Available records |

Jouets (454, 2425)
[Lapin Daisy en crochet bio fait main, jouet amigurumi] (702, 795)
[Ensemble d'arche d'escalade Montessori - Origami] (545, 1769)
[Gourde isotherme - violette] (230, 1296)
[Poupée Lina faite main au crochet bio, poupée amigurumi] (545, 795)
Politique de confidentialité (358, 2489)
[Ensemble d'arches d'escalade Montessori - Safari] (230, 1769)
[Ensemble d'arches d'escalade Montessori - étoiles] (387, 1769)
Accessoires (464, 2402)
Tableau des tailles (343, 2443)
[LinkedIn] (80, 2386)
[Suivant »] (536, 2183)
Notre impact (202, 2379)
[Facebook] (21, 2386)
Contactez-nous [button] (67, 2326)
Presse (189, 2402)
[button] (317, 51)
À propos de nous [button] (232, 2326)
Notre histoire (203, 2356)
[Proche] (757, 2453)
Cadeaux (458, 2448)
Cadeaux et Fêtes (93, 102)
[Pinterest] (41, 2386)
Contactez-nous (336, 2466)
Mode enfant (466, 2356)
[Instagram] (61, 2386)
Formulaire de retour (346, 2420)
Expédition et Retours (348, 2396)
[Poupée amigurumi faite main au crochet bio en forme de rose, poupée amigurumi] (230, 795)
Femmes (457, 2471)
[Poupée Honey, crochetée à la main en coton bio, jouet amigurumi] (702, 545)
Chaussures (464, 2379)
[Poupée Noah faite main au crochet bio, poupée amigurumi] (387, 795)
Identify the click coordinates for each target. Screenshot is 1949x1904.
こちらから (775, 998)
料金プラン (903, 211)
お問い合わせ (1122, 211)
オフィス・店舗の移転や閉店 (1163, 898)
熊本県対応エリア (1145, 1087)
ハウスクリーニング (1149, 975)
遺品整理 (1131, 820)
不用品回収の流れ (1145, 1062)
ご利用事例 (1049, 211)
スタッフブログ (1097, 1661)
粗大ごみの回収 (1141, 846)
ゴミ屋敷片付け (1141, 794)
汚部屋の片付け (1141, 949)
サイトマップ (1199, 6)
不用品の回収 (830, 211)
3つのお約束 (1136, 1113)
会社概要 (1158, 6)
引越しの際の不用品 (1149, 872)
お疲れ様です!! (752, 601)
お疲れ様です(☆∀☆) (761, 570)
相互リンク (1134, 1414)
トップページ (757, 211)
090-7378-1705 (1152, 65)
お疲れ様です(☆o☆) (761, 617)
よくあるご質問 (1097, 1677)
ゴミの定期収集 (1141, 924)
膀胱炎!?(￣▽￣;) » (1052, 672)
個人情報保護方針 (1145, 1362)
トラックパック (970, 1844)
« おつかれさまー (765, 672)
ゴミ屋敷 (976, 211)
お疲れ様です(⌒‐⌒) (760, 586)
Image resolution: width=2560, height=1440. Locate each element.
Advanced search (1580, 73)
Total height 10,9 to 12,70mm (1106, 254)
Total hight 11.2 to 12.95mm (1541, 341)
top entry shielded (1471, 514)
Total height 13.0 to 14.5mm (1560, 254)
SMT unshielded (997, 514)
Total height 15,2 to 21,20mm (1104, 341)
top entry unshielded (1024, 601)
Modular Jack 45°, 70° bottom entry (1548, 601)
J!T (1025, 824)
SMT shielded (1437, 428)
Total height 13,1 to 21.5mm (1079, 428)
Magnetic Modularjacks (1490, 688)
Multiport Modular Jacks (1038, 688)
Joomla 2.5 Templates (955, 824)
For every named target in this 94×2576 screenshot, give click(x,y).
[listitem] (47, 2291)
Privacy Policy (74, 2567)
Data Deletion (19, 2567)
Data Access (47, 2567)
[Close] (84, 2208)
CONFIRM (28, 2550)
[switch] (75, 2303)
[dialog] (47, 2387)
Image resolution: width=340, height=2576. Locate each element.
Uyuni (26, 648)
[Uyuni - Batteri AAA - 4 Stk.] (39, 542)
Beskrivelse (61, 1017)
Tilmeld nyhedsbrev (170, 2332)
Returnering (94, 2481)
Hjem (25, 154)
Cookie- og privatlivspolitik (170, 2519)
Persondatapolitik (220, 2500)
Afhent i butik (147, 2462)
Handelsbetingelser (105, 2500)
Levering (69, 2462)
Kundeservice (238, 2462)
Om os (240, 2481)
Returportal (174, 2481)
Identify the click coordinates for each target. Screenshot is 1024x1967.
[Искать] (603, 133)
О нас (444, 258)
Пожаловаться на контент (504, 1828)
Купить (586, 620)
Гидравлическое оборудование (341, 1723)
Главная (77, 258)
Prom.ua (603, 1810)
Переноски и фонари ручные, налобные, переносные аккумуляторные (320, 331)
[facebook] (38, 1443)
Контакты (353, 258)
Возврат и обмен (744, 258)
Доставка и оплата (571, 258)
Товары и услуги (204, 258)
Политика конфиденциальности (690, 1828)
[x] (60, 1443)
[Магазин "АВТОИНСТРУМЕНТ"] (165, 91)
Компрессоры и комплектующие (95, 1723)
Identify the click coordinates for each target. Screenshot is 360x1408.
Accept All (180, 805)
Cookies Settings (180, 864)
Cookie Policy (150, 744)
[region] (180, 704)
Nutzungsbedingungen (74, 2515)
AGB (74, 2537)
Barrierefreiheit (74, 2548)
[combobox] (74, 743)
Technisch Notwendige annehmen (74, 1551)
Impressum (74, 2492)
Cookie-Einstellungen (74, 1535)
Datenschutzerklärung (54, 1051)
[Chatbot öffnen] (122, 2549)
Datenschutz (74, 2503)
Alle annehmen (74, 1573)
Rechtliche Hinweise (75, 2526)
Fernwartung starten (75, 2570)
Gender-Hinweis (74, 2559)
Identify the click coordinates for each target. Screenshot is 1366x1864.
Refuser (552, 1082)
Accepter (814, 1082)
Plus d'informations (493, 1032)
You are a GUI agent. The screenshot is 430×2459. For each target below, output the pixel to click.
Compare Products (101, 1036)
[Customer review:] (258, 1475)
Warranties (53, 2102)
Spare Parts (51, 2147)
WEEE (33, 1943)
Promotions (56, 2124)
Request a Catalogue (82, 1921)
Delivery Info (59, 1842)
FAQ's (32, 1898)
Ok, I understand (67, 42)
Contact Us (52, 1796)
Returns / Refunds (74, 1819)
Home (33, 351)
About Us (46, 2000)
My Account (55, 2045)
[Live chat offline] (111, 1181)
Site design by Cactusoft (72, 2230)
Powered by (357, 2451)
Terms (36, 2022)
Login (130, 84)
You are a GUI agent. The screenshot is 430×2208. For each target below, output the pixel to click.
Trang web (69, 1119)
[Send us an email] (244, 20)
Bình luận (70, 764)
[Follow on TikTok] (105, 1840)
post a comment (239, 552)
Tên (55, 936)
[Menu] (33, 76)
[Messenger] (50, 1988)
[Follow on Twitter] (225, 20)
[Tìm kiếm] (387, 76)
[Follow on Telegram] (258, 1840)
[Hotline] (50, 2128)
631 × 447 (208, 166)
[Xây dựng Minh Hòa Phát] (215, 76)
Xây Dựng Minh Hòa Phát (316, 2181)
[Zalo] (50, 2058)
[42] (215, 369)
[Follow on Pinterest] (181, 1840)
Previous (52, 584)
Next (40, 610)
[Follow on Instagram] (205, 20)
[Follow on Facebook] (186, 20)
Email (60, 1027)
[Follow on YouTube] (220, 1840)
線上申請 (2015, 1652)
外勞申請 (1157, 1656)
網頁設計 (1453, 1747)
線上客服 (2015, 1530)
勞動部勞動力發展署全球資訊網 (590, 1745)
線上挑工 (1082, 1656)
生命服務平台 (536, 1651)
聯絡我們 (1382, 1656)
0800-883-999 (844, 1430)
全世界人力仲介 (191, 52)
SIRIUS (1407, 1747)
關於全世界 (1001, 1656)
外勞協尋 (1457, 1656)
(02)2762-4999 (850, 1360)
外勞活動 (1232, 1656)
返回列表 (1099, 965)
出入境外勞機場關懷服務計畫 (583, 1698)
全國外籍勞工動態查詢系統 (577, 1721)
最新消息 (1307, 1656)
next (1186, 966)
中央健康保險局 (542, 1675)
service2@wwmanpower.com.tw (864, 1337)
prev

To do |
Tally every line of the entries that contains the word "Ensemble", and respond with that number only.

Exercise response |
3